2012 Barron’s Top 50 Annuities

Published: June 05, 2012 Categories: Fixed Annuities, Immediate Annuities, In the News, Indexed Annuities

The following are selections from a Barron’s article titled, “Top 50 Annuities,” by Karen Hube. The article contains quotes from AnnuityAdvantage’s own Senior Annuity Analyst, Debi Dieterich.

Annuities, which are insurance contracts, come in many shapes and sizes. They include fixed-rate, in which the principal compounds at a pre-set rate; variable, in which the principal appreciates based on the performance of an underlying mix of stocks and bonds; deferred, which require an upfront investment with payouts down the road, and immediate, which turn a lump sum, upon purchase, into guaranteed monthly payments for life. One attractive feature of annuities is that, as with most individual retirement accounts, or IRAs, balances grow tax-deferred until withdrawals begin. Even more important these days, annuities help remove investors’ worst fears: losing principal and running out of money in retirement.

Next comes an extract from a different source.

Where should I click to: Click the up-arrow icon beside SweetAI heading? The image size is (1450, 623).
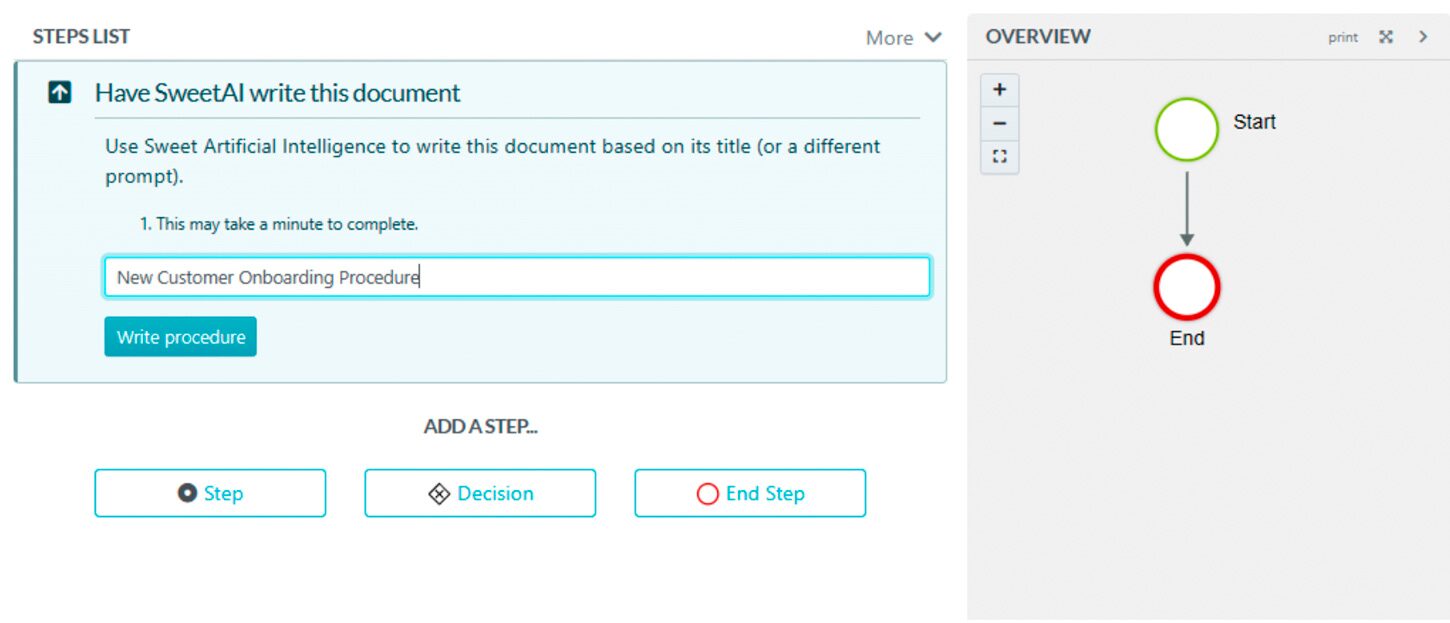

THE MOST BARE-BONES KIND OF ANNUITY is an immediate annuity, and it is the type most favored by financial advisors to address investors’ concerns about outliving their money. Quite simply, you give an insurance company a lump sum, and based on formulas that crunch life-expectancy data, interest rates, insurance fees, and other factors, the insurer guarantees you a certain income, usually for life.

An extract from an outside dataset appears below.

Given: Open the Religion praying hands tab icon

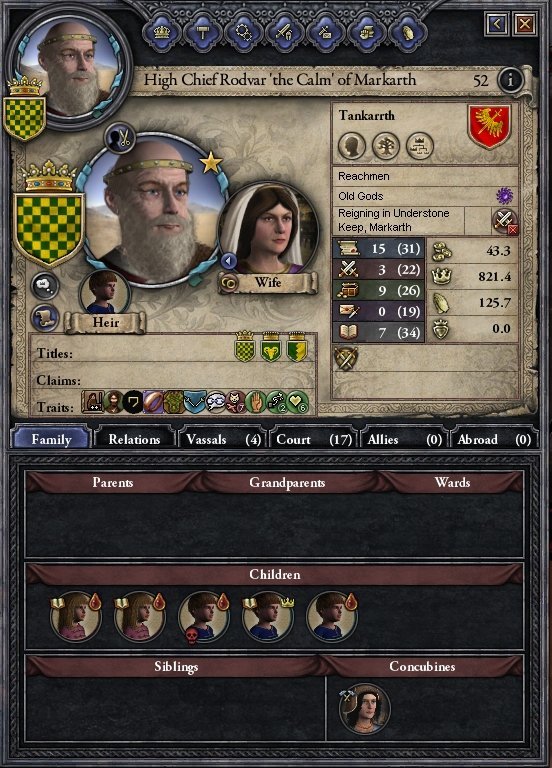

If you die before your principal is paid out, the insurance company keeps your assets. But there are a number of variations on this simple annuity to appeal to investor concerns. For example, you can arrange the annuity to cover the lives of both spouses, adjust for inflation, or be guaranteed to pay for a certain period even if you die within that period.

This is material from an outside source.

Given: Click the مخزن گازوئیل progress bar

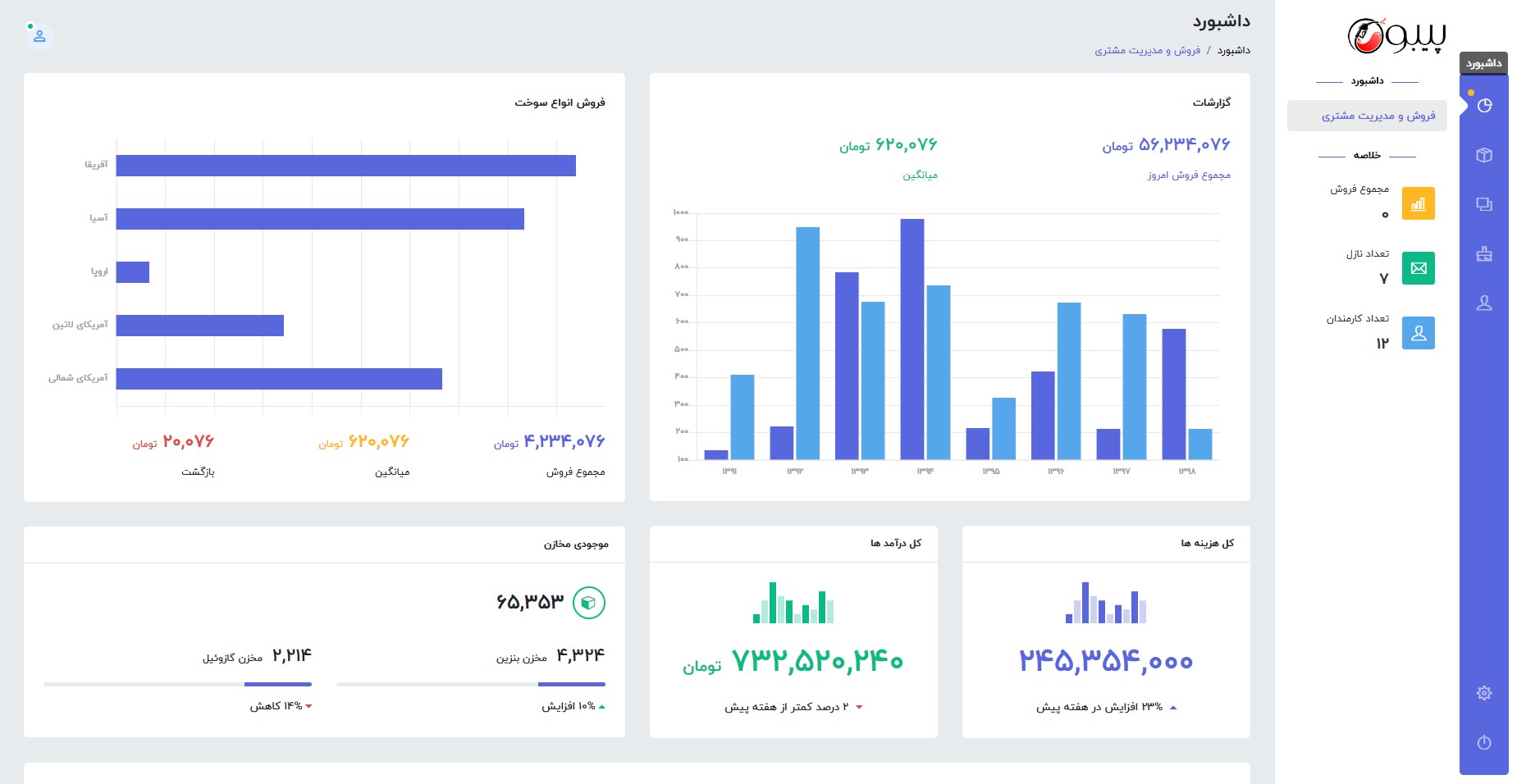Looking at the screenshot, I should tap(178, 684).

The variation that’s best for you comes down to your income needs and how long you think you will live. For example, an inflation rider could make sense for an investor with expectations of a very long life. But the embedded costs of the inflation rider will result in lower initial payments. “It can take 12 to 15 years before the payment grows to what the initial amount would be without the inflation rider,” says Debi Dieterich, senior annuity analyst at If you have a long life, eventually your total payout will be greater with the inflation rider, but in the first decade or more “you lose the use of that money,” Dieterich says.